Mendelsohn concludes, “You could write such a tragedy today, and to some people, at least, it might have a larger meaning. But then, someone has already written such a play; it’s called Persians.”

That drama centers “not on the exulting Greeks, but on the sorrowing Persians.” “Which is to say that in the very moment of their greatest victory,” Aeschylus “asked his fellow Athenians to think radically, to imagine something outside of their own experience, to situate the feelings they were having just then—about themselves, about those others—in a vaster frame: one in which they might see that present triumph could induce a complacency that just might bring about future disaster. The sense of these larger, moral themes hovering over the play’s spectacle is, in the end, what gives the play a resonance that transcends the particulars of the history it purports to represent. No wonder the Athenians, for whom tragedy was a form of political dialogue as well as popular entertainment, gave it the prize that year.”

Yes, Xerxes is the play’s villain, but not because he resembles Darth Vader or Freddy Krueger or Hannibal Lecter or Norman Bates or Nurse Ratched or Voldemort or the Wicked Witch of the East. Rather, we see the horrible spectacle of the humbled king at the end of The Persians, we know why he has been humbled (his greedy overreaching) and who has humbled him (the gods, the moral order that obtains in the cosmos). Yet he personally faces no consequences. It’s his people, alongside the dead Greek warriors, who suffer.

Shakespeare may not have invented the villain, as Page argues. But Shakespeare does remind us that villainy can take on many guises.

Alongside monstrous, beastly serial killers and reprehensible, remorseless sociopaths or psychopaths motivated by a lust for power, revenge or hatred and demonic tyrants and authoritarians exerting control through fear and brute force, we have much more complex figures, those who commit acts of evil due to external pressures, circumstances or manipulation or out of commitment to an abstract ideology. Then, too, we have tragic figures whose villainous actions are usually the result of past traumas, injustices or significant personal losses.

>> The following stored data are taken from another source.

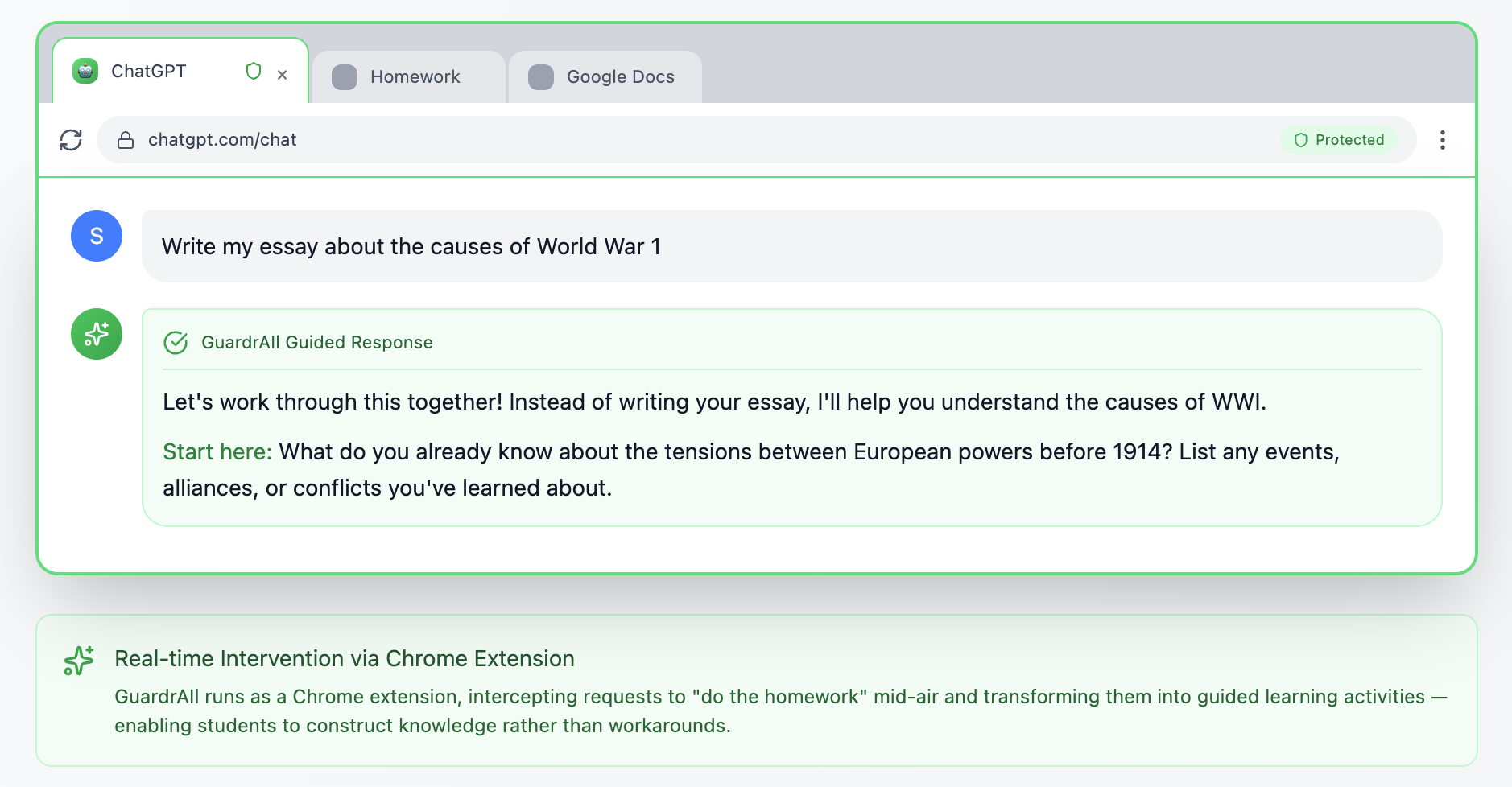This screenshot has height=787, width=1512.
Task: Close the ChatGPT tab
Action: [x=283, y=75]
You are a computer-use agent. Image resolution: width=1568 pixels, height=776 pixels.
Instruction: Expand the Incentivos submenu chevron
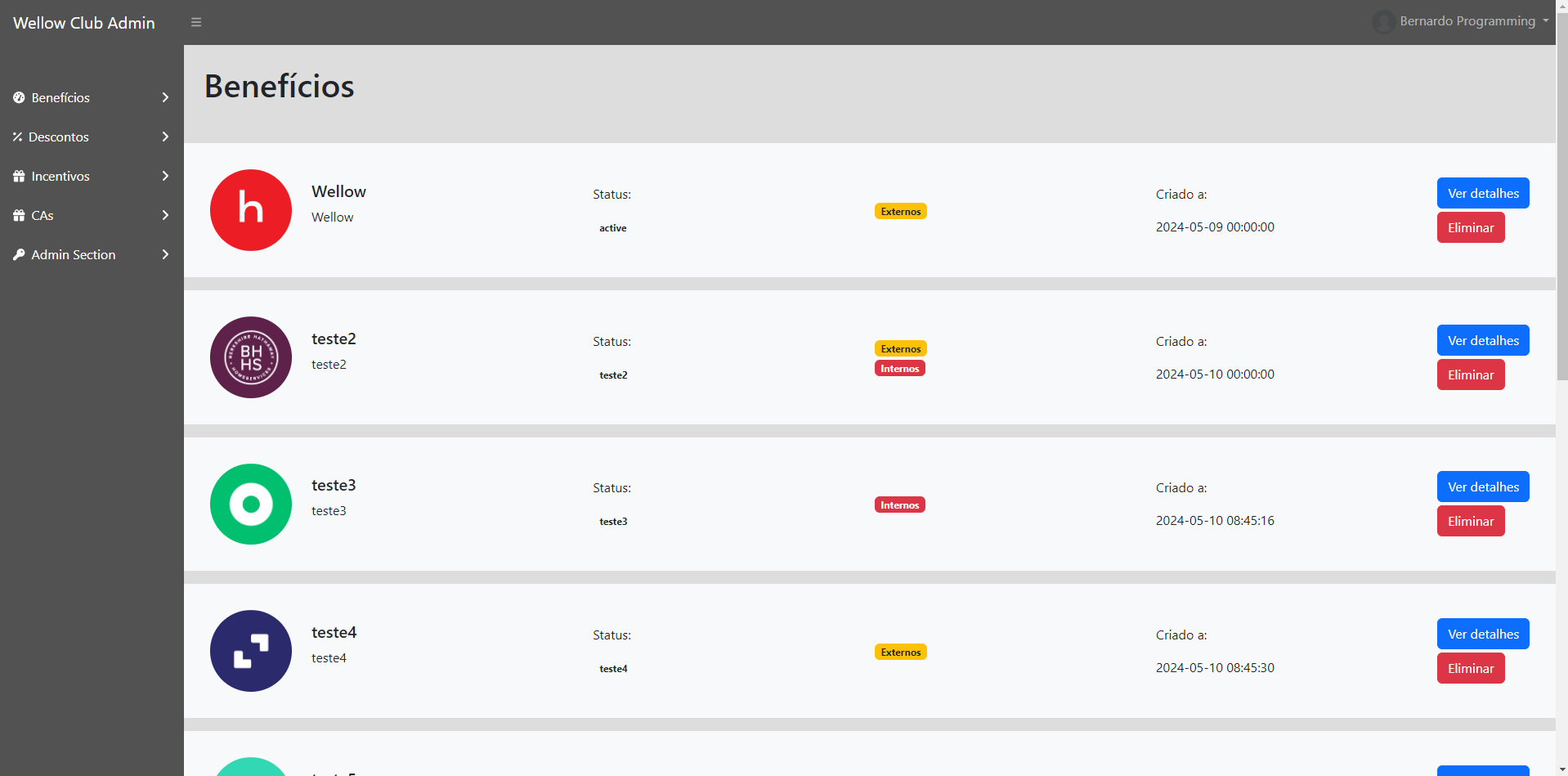coord(165,176)
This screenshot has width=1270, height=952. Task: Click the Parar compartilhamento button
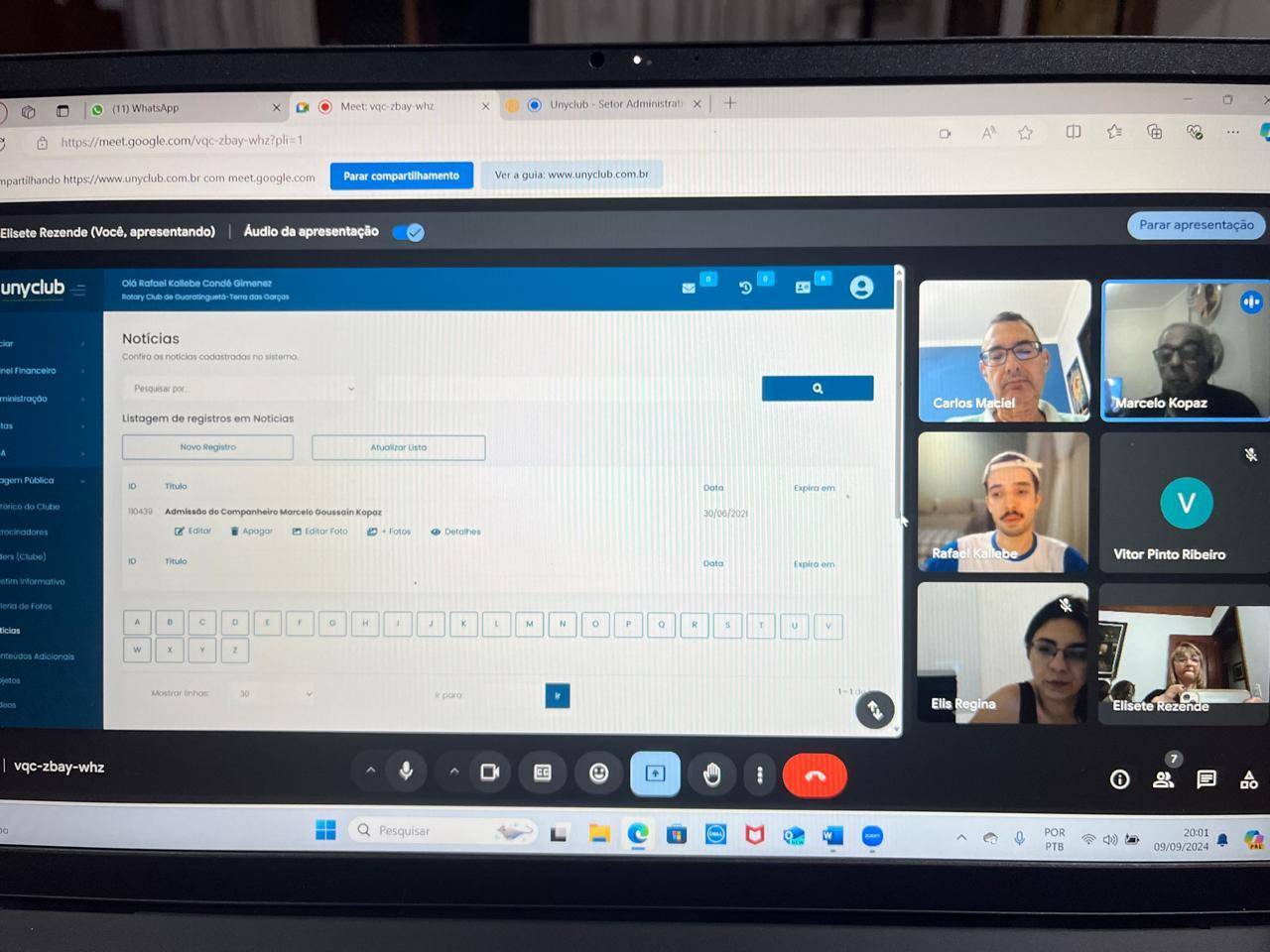coord(401,176)
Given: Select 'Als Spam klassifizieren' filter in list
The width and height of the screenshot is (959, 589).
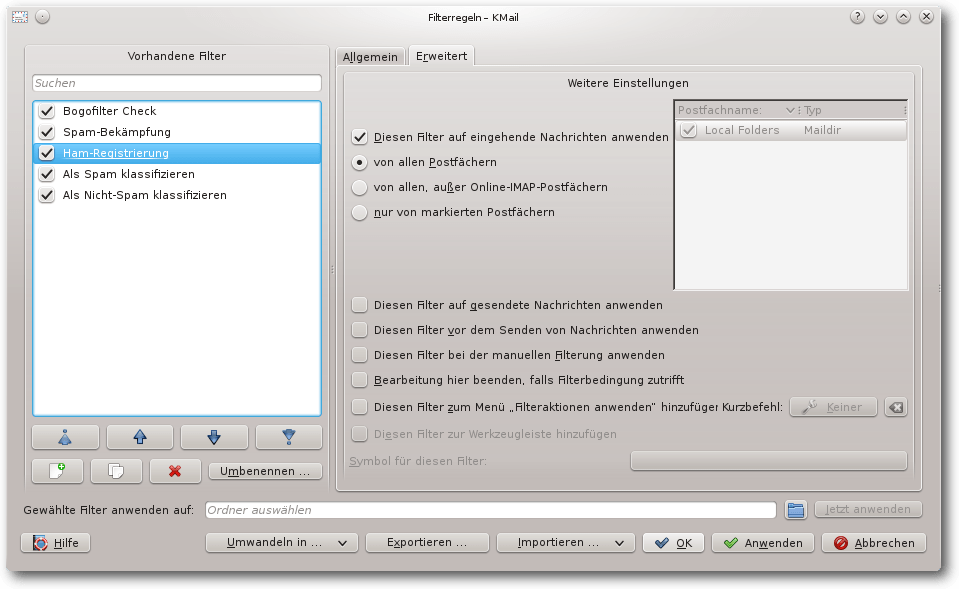Looking at the screenshot, I should [128, 174].
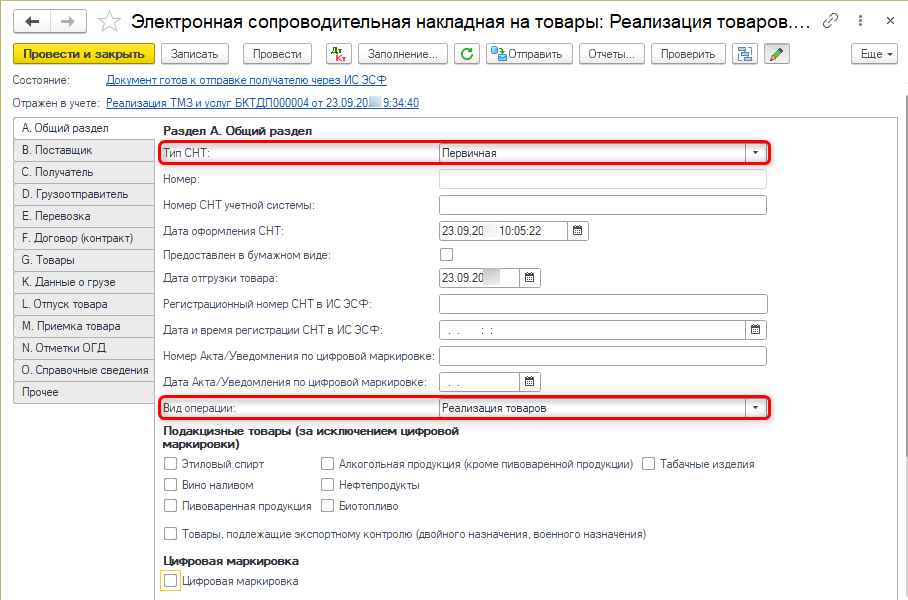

If there’s anything that the events of the past few months have revealed—not just “the depraved, anti-Semitic terror attacks of Hamas and the devastating IDF campaign in response,” in Andrew Sullivan’s words, but also deliberately provocative speech and acts of vandalism and, in a few instances, of violence that have undercut any sense of campus community, belonging or inclusion, accompanied by the obtuse response by college leaders—it’s that we, at our institutions, need to do much more to grapple with evil and villainy, the various forms these phenomena can take and their underlying cultural, historical, psychological and sociological motivations.

Ariel in The Tempest was right when the spirit repeats the words that Ferdinand had cried out: devils do walk the earth, because the devilish exists within each of us.

Steven Mintz is professor of history at the University of Texas at Austin.